**TO DO:** Below are the records; copy out every line that holds the word "will".

----- SUPPLIED MATERIAL

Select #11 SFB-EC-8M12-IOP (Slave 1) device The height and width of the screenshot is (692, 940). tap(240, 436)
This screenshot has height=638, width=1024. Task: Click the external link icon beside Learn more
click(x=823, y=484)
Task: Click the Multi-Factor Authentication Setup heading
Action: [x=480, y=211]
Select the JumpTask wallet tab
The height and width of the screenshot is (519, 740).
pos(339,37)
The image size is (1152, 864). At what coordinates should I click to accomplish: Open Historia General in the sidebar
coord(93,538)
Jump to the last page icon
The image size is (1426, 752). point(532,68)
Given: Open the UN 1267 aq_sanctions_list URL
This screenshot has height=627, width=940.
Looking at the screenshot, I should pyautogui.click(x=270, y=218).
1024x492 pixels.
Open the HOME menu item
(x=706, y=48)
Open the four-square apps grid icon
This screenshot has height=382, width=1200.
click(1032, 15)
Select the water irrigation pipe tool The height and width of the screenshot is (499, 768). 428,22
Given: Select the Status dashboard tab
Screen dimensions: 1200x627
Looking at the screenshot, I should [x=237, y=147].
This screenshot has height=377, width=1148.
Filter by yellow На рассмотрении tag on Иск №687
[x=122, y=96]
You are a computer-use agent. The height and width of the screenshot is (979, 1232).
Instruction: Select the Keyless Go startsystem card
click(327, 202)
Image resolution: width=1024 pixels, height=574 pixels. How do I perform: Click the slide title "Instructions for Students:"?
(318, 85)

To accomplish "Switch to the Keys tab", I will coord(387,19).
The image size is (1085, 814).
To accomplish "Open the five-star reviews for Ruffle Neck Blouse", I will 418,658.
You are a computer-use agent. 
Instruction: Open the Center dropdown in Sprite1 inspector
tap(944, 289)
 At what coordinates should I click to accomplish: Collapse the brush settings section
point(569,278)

----------

**REPLY:**
To accomplish "Switch to the Keys tab", I will coord(387,19).
To accomplish "Open the five-star reviews for Ruffle Neck Blouse", I will 418,658.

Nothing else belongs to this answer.